Happy New Year! I’m starting off this year on Favorite Friday Fiction with a classic, Quo Vadis.  It’s a historical Biblical fiction of sorts dealing with the persecution of early Christians in Rome.

The book has unsurpassed details of that period of time and won the author a Nobel Prize in literature in 1905. A little long and hard to read at times, the story to me is worth reading.

Click to tweet: A classic read about the early Christians in Rome. #historical #fiction

Quo Vadis

Quo VadisRome during the reign of Nero was a glorious place for the emperor and his court; there were grand feasts, tournaments for poets, and exciting games and circuses filling the days and nights. The pageantry and pretentious displays of excess were sufficient to cloy the senses of participants as well as to offend the sensitive.

Petronius, a generous and noble Roman, a man of the world much in favor at the court of Nero, is intrigued by a strange tale related by his nephew Marcus Vinitius of his encounter with a mysterious young woman called Ligia with whom Vinitius falls madly in love. Ligia, a captured King’s daughter and a one-time hostage of Rome, is now a foster child of a noble Roman household. She is also a Christian.

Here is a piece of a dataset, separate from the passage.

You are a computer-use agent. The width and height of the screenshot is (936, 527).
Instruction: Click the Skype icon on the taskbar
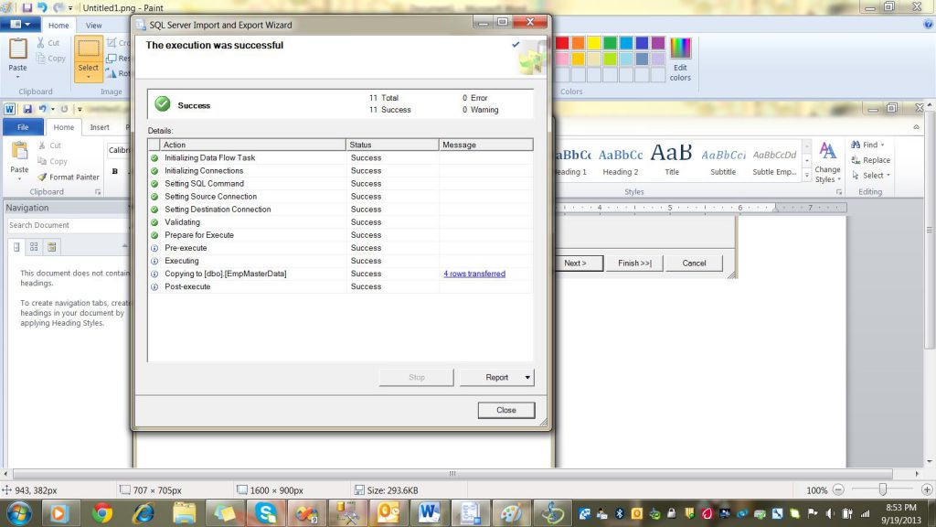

The setting of the narrative was prepared with utmost care. Henryk Sienkiewicz visited the Roman settings many times and was thoroughly educated in the historical background. As an attempt to create the spirit of antiquity, the novel met with unanimous acclaim, which earned the Nobel Prize in literature for the author in 1905. As a vision of ancient Rome and early Christianity it has not yet been surpassed, almost a century later.